I’m not sure if this brilliant work is a commercial masterstroke, a postmodern critique of the marketing discipline or a parodic satire of convoluted brand thinking. Perhaps it’s all three at once. Whatever it is, it demands our attention – and our respect.
It begins with the look and feel, which stands completely apart from anything else you’d see on an outdoor display ad. Obliquely deriding the safe, token gestures towards ‘creativity’ of mainstream design, it shows us that true originality knows that ridicule is nothing to be scared of. It gambles with reputation – and wins big.
In a move clearly intended to bring triumphant closure to the endless ‘make the logo bigger’ debate, Be Wiser canonise their marque as a hero image, giving them licence to make it as large as it could feasibly be. In the case of this poster, that makes it about 5ft high, with the word ‘insurance’ squished into a ludicrously narrow measure to accommodate it. Even the most insecure marketing manager would nod approvingly.
And the logo receiving this reverential treatment? Taking its cue from the company name, it’s an owl. But not just any owl – a discomfitingly glassy-eyed, clipartesque bird that wouldn’t have been out of place in a school maths textbook of the 1980s. When such an intimidating beast stakes a claim to a brand value like wisdom, few will argue.
The headline, ‘Save On Motor Insurance’, is nothing less than astounding. Eschewing all poetics, invention and ornament, it doesn’t express the benefit so much as confront us with its absolute, irreducible quintessence. In its plain, journalistic simplicity, it reminds us of the craft of Hemingway, or perhaps Orwell. The meaning is clear; the implications, profound.
This is tone of voice as weapon. It is writing that, by undermining the whole concept of style, radically subverts the raison d’être of copywriting. This bold act of unwriting – or anti-writing, perhaps – tacitly mocks the copywriter’s quest for original or arresting expression, exhorting us to discard our armour of pretension and throw off the mental chains of convention. Will we answer the call? Dare we?
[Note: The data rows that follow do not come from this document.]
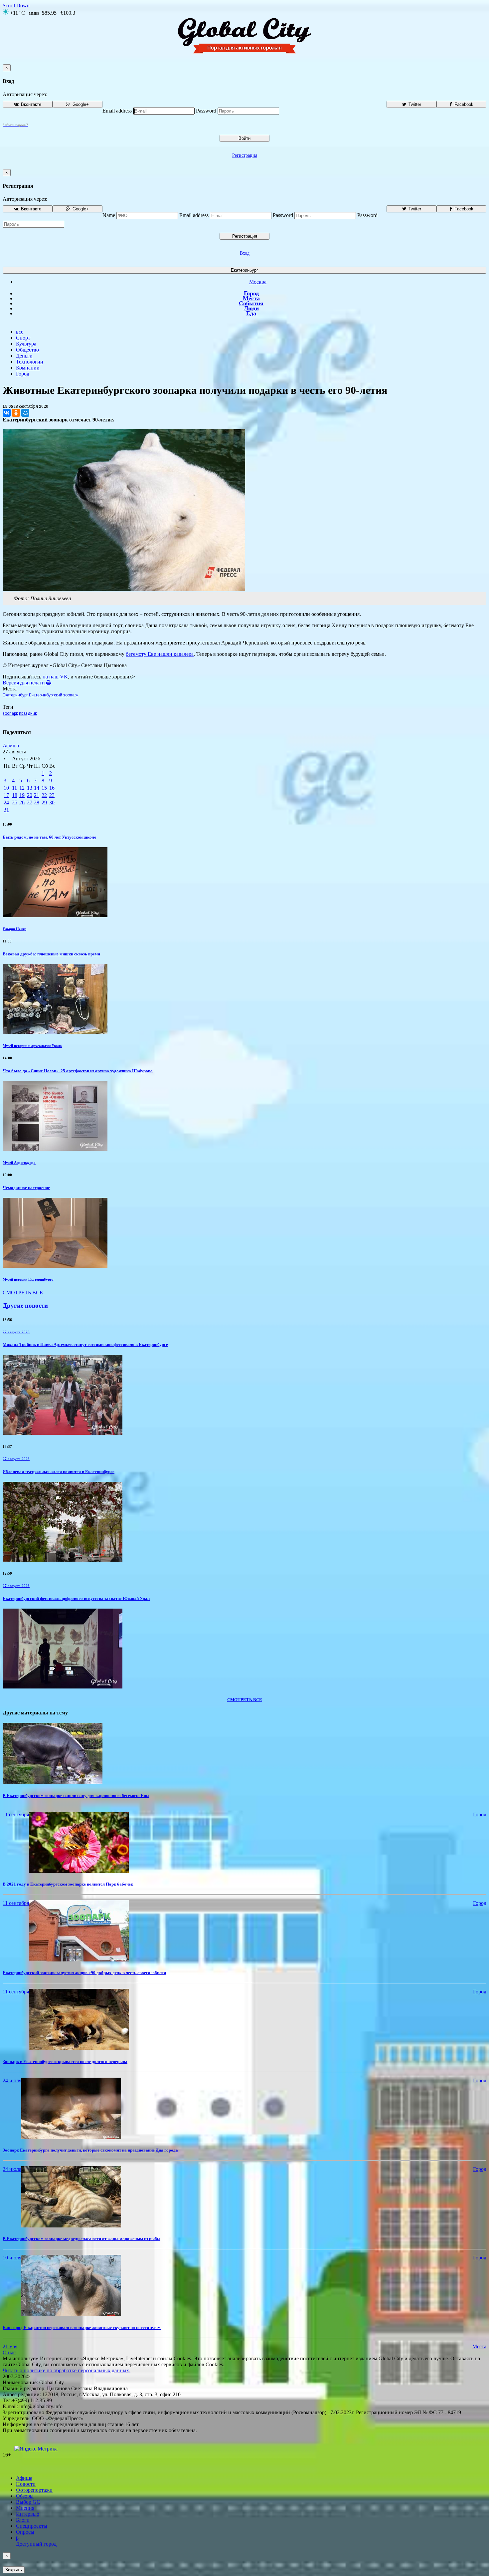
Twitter (414, 104)
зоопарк (10, 713)
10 (6, 788)
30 (52, 802)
In recent years, retail finance has arguably produced some of the most inventive and innovative marketing to be found in any sector. Driven by the need to differentiate in an environment dominated by cost, marketers have devised vividly memorable campaigns centred on characters as diverse as meerkats (Compare the Market), aristocratic advisors (Credit Expert) and opera singers (Go Compare).
Be Wiser’s poster makes a decisive break from this narrative. It is both a nostalgic look back to the very dawn of advertising and a direct challenge to our newfound faith in ‘engagement’ and ’emotion’. Its proud indifference to received wisdom unmasks its rivals’ positioning as being more about imitation than differentiation – brands that are all ‘different’ in the same way. At the same time, it confronts us with the disturbing notion that what we think we ‘know’ about marketing may actually be closer to ideology than to science.
Overall, the poster projects a dry, ascetic atmosphere that brings to mind the austere discipline of Bauhaus, or the opaque sound pictures of Philip Glass. No image of ‘motors’ or their drivers intrudes; no colour other than brown and yellow. There is no time or space for us, no love, no life, no hint of human beings or what they feel. The poster has taken us beyond such things. Now there is only motor insurance, and the imperative to save on it.